--- BEGIN Supplied material ---

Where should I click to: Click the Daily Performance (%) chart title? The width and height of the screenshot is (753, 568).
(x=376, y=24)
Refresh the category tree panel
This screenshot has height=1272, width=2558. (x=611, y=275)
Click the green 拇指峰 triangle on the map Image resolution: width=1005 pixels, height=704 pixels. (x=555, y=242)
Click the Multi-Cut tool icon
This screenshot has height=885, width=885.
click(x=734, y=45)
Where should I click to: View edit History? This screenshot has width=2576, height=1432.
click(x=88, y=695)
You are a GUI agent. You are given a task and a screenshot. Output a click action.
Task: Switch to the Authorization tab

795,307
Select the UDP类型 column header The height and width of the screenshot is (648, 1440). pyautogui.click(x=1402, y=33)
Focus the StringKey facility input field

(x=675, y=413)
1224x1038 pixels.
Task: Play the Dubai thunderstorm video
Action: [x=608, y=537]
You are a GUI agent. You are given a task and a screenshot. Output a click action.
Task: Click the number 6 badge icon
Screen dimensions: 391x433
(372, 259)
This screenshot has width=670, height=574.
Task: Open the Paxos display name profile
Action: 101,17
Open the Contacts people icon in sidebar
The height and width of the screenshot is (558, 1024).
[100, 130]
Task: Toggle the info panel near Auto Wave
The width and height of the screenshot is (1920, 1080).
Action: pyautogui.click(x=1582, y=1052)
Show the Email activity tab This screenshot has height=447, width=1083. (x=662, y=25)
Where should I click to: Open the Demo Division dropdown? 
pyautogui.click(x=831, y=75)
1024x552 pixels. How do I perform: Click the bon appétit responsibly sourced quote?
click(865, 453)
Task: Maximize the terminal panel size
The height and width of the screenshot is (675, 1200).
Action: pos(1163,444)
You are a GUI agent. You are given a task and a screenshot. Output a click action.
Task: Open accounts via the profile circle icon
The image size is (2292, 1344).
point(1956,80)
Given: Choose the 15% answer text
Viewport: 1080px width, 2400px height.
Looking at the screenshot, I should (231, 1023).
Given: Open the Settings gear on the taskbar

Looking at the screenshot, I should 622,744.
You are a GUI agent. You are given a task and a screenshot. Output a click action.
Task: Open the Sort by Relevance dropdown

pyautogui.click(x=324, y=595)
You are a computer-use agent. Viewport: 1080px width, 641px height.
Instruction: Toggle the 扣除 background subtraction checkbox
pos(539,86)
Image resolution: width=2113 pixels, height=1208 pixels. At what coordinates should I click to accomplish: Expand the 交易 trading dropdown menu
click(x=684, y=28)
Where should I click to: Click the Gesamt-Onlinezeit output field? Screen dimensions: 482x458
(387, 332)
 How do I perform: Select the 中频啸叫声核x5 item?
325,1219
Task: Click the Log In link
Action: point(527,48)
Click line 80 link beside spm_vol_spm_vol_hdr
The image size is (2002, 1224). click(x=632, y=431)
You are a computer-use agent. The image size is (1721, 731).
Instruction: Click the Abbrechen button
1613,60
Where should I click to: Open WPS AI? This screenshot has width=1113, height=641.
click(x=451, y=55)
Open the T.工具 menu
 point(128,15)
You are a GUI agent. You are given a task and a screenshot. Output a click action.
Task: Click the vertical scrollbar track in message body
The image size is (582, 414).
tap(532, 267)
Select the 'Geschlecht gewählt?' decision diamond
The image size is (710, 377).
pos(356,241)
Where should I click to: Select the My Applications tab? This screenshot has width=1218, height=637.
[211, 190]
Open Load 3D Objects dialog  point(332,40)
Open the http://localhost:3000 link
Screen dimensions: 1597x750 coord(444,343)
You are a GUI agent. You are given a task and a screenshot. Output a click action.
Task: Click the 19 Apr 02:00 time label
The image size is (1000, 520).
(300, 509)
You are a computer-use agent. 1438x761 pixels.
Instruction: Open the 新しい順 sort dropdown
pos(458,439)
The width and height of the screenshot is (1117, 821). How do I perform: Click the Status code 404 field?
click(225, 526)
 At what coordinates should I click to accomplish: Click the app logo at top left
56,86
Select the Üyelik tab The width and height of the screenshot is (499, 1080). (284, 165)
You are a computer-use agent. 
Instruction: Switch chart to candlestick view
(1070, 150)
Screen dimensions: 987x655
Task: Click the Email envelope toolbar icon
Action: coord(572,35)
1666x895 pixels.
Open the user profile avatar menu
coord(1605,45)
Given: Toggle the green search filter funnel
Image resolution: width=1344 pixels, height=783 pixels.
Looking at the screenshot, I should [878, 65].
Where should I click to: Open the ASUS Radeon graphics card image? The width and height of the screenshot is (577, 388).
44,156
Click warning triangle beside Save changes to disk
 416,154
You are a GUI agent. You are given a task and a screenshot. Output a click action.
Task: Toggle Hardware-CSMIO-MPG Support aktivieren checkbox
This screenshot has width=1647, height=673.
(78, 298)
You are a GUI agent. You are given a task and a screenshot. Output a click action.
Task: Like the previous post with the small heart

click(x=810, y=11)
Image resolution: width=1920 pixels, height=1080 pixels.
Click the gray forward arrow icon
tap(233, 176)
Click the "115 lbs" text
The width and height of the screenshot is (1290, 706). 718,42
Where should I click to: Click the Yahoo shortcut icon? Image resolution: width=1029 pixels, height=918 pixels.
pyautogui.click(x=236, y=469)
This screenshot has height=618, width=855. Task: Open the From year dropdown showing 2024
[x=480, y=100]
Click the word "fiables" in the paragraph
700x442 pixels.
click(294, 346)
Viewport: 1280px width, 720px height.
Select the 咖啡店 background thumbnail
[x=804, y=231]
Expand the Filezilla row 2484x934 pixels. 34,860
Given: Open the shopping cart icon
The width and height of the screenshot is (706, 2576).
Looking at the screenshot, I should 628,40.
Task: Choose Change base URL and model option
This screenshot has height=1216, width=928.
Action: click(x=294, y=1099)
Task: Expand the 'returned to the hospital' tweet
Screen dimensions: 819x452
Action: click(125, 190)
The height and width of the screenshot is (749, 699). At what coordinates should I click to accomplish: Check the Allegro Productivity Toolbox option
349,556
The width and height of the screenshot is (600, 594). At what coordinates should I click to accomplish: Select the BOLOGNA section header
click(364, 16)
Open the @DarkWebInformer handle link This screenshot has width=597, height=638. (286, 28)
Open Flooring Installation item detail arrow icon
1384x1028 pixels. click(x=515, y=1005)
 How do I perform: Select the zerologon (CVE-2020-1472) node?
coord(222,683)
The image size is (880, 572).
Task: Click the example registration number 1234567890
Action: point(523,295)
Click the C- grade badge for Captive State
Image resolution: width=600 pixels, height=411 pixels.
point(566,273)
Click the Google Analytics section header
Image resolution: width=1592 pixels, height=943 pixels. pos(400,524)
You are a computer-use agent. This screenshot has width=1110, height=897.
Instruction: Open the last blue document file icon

--- END Supplied material ---

### [Requirements]
Report every line of the records that contains the word "profile", copying each one in full.

### [Answer below]
Task: Open the Paxos display name profile
Task: Open accounts via the profile circle icon
Open the user profile avatar menu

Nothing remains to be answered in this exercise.